American patriotic music is a part of the culture and history of the United States since its founding in the 18th century and has served to encourage feelings of honor for the country's forefathers and for national unity. These songs include hymns, military themes, national songs, and music from stage and screen, as well as songs adapted from poems. Much of American patriotic music owes its origins to six main wars—the American Revolution, the American Indian Wars, the War of 1812, the Mexican–American War, the American Civil War, and the Spanish–American War. During the period prior to American independence, much of America's patriotic music was aligned with the political ambitions of the British in the new land and so several songs are tied with the country's British origin.

ACTIONS TO TAKE
1. Decide whether each statement below agrees with the passage on American patriotic music above. Answer yes or no for each, and quote the words of the passage that decide it.
(a) Much of American patriotic music originates in six main wars.
(b) Songs adapted from poems are excluded from American patriotic music.
(c) Before independence, much of the patriotic music in America was aligned with French political ambitions.
2. Write the next part of the passage on American patriotic music, starting after its final sentence.

DATASET ENTRIES
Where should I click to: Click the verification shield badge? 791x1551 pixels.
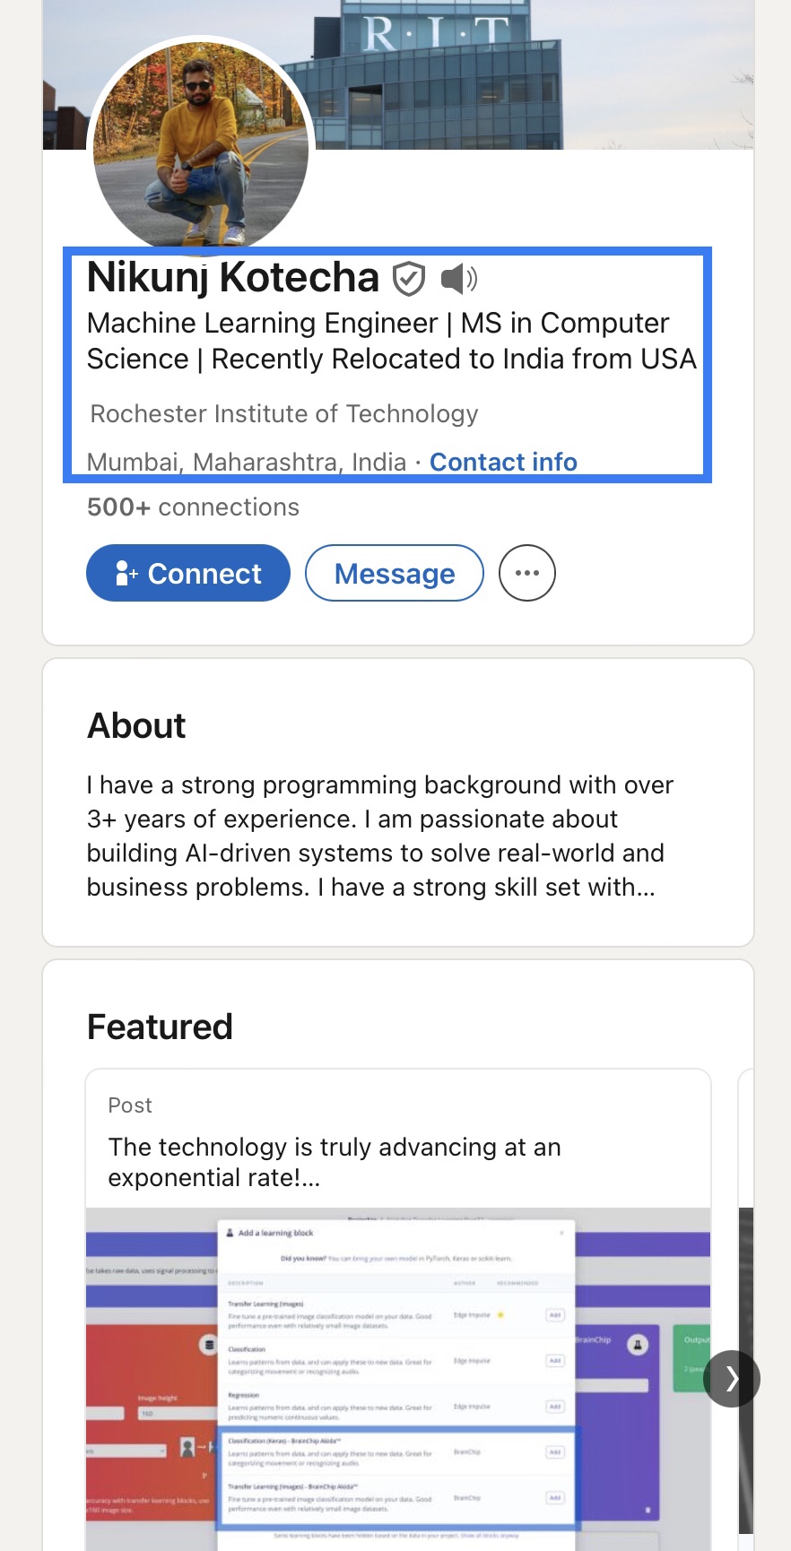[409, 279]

==

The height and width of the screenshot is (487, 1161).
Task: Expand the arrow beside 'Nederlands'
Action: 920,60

==

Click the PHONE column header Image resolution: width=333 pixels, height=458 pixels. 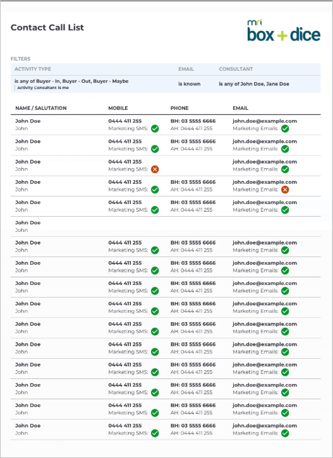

ANSWERS TO THE EXERCISES
1.
(a) Yes: "Much of American patriotic music owes its origins to six main wars"
(b) No: "as well as songs adapted from poems"
(c) No: "aligned with the political ambitions of the British in the new land"

2.
Colonial era
"The Liberty Song", written by Founding Father John Dickinson in 1768 to the music of William Boyce's "Heart of Oak", is perhaps the first patriotic song written in America. The song contains the line "by uniting we stand, by dividing we fall", which was an overture to the feelings of common blood and origin the Americans had whilst fighting the French and Indian War, and is also the first recorded use of the sentiment. Additionally, other songs gained prominence in keeping with British and American unity namely "The British Grenadiers," and "God Save the King". However, with the War of Independence the tunes of the last two were combined with new words while "Yankee Doodle", long a tune and lyric addressed to the unique American population descended from the British became widely popular. Political and cultural links between the colony and Great Britain can perhaps explain the ongoing popularity of the two former tunes, despite the war for independence. Hail Columbia was written for Washington's nomination and was the de facto national anthem until 1931. It is still the vice presidential anthem today.

Nineteenth century
In 1814, Washington lawyer Francis Scott Key wrote a poem, "Defence of Fort McHenry," after witnessing the bombardment of Fort McHenry in the Chesapeake Bay during the War of 1812. Once again, owing to the origin of America from British nationals, the lyrics were later set to music common to British and American sailors, but eventually became world-famous as "The Star-Spangled Banner," and was designated the United States' official national anthem in 1931.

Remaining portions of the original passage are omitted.